Art is subject to fads, fashions and price bubbles

Published on November 23, 2019

Today’s art buyers are conscious of the potential for tremendous profits investing in contemporary art. Of course, there’s the question of risk; someone selling Salvador Dali prints once approached me and I laughed when I saw the work because they were such obvious forgeries. The lesson is obviously to buy from reputable galleries because if it’s too good to be true it’s usually fake. Any decent painting selling above £2000 will have a provenance, a list of previous owners. The value of any artist’s work can also be checked by an internet search. If you’re buying art it’s typically because you’ve been following that artist for some time and know the market. Even then online research is a must.

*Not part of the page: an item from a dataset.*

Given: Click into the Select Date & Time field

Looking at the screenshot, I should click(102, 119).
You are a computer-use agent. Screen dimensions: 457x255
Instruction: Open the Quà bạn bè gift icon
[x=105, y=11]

But then we run into the problem of accredited art that sells at high figures but has little resale value, except among a small group of aficionados, this is especially true with conceptual art. Martin Creed sold two certificates of his work, each costing $800,000, to London’s Tate Gallery and New York’s Museum Of Modern Art. The certificates instructed the gallery to turn the lights off, then turn them on, and repeat a few times. CalArts’ conceptual artist Michael Asher’s exhibition left the gallery empty except for a few chairs so that visitors could sit and chat as if art didn’t exist. The artist then sells high priced documentation, photographs of the empty gallery along with the text explaining the work. Anne Appleby, who lives on a ranch in rural Montana, says she’s is highly attuned to the colors she sees in her landscape, as well as to the changing light and seasons. This likely explains why some of her paintings are a lighter shade of grey than others.

I myself have done conceptual work and published certificates of their existence, available for sale for under $100,000. The risk with my work is that even if the certificate is securely attached to the wall, a thief might walk away with the cubic meter of air.

This lesson in art is buyer beware. Art’s value is based on shifting grounds like the artist’s brand, their popularity, which will change over time. In all cases, there’s a sure and certain way to do it right. Of course, establishing the work’s provenance and doing your research on the artist whose work interests you, but there’s one strategy that cannot lose. Buying the work according to quality, complexity, beauty.